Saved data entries
--*--

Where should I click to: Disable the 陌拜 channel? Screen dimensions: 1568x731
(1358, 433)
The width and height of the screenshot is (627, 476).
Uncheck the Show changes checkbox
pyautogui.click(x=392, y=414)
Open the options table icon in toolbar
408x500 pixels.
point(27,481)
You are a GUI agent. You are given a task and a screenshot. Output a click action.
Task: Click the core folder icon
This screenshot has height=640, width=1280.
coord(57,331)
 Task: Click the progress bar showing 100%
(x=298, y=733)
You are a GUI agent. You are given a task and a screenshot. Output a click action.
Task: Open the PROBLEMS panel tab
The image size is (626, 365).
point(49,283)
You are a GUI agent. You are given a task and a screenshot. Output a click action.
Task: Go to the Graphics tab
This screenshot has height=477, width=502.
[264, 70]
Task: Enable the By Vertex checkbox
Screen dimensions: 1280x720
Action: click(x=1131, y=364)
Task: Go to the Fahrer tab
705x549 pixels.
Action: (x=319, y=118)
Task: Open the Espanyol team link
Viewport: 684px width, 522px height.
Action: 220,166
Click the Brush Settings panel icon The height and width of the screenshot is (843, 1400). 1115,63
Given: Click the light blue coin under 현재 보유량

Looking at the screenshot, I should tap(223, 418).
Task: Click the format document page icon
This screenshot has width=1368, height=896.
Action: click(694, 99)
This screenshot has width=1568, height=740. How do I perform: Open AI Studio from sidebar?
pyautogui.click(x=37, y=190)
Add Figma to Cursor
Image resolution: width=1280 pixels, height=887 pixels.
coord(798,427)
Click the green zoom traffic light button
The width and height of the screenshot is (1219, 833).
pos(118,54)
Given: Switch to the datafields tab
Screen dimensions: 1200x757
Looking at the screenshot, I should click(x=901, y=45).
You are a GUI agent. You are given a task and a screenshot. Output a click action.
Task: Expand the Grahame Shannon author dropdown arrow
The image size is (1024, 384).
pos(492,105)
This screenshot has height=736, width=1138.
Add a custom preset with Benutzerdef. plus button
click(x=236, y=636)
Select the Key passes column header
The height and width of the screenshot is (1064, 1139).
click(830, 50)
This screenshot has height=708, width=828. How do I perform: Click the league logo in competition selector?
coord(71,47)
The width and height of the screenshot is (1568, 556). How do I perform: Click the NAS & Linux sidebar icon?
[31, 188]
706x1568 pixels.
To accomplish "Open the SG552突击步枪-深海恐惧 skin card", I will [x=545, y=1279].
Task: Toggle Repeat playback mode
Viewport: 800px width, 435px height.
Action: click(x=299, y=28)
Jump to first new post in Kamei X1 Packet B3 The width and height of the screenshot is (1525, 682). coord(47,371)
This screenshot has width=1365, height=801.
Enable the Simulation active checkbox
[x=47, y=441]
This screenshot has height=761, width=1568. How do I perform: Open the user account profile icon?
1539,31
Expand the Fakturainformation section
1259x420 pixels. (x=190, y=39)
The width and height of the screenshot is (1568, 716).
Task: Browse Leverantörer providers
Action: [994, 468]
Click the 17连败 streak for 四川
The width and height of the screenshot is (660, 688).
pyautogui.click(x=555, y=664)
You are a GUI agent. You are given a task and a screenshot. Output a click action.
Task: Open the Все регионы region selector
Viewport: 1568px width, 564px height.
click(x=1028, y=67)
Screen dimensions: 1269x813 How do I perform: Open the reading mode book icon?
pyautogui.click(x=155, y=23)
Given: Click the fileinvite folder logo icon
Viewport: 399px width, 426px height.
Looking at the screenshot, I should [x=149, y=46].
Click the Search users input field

--*--

**Assignment:** Retype every entry exactly.

**Answer to the exercise:**
Where should I click to: Disable the 陌拜 channel? Screen dimensions: 1568x731
(1358, 433)
The width and height of the screenshot is (627, 476).
Uncheck the Show changes checkbox
pyautogui.click(x=392, y=414)
Open the options table icon in toolbar
408x500 pixels.
point(27,481)
You are a GUI agent. You are given a task and a screenshot. Output a click action.
Task: Click the core folder icon
This screenshot has height=640, width=1280.
coord(57,331)
 Task: Click the progress bar showing 100%
(x=298, y=733)
You are a GUI agent. You are given a task and a screenshot. Output a click action.
Task: Open the PROBLEMS panel tab
The image size is (626, 365).
point(49,283)
You are a GUI agent. You are given a task and a screenshot. Output a click action.
Task: Go to the Graphics tab
This screenshot has height=477, width=502.
[264, 70]
Task: Enable the By Vertex checkbox
Screen dimensions: 1280x720
Action: click(x=1131, y=364)
Task: Go to the Fahrer tab
705x549 pixels.
Action: (x=319, y=118)
Task: Open the Espanyol team link
Viewport: 684px width, 522px height.
Action: 220,166
Click the Brush Settings panel icon The height and width of the screenshot is (843, 1400). 1115,63
Given: Click the light blue coin under 현재 보유량

Looking at the screenshot, I should tap(223, 418).
Task: Click the format document page icon
This screenshot has width=1368, height=896.
Action: click(694, 99)
This screenshot has width=1568, height=740. How do I perform: Open AI Studio from sidebar?
pyautogui.click(x=37, y=190)
Add Figma to Cursor
Image resolution: width=1280 pixels, height=887 pixels.
coord(798,427)
Click the green zoom traffic light button
The width and height of the screenshot is (1219, 833).
pos(118,54)
Given: Switch to the datafields tab
Screen dimensions: 1200x757
Looking at the screenshot, I should click(x=901, y=45).
You are a GUI agent. You are given a task and a screenshot. Output a click action.
Task: Expand the Grahame Shannon author dropdown arrow
The image size is (1024, 384).
pos(492,105)
This screenshot has height=736, width=1138.
Add a custom preset with Benutzerdef. plus button
click(x=236, y=636)
Select the Key passes column header
The height and width of the screenshot is (1064, 1139).
click(830, 50)
This screenshot has height=708, width=828. How do I perform: Click the league logo in competition selector?
coord(71,47)
The width and height of the screenshot is (1568, 556). How do I perform: Click the NAS & Linux sidebar icon?
[31, 188]
706x1568 pixels.
To accomplish "Open the SG552突击步枪-深海恐惧 skin card", I will [x=545, y=1279].
Task: Toggle Repeat playback mode
Viewport: 800px width, 435px height.
Action: click(x=299, y=28)
Jump to first new post in Kamei X1 Packet B3 The width and height of the screenshot is (1525, 682). coord(47,371)
This screenshot has width=1365, height=801.
Enable the Simulation active checkbox
[x=47, y=441]
This screenshot has height=761, width=1568. How do I perform: Open the user account profile icon?
1539,31
Expand the Fakturainformation section
1259x420 pixels. (x=190, y=39)
The width and height of the screenshot is (1568, 716).
Task: Browse Leverantörer providers
Action: [994, 468]
Click the 17连败 streak for 四川
The width and height of the screenshot is (660, 688).
pyautogui.click(x=555, y=664)
You are a GUI agent. You are given a task and a screenshot. Output a click action.
Task: Open the Все регионы region selector
Viewport: 1568px width, 564px height.
click(x=1028, y=67)
Screen dimensions: 1269x813 How do I perform: Open the reading mode book icon?
pyautogui.click(x=155, y=23)
Given: Click the fileinvite folder logo icon
Viewport: 399px width, 426px height.
Looking at the screenshot, I should [x=149, y=46].
Click the Search users input field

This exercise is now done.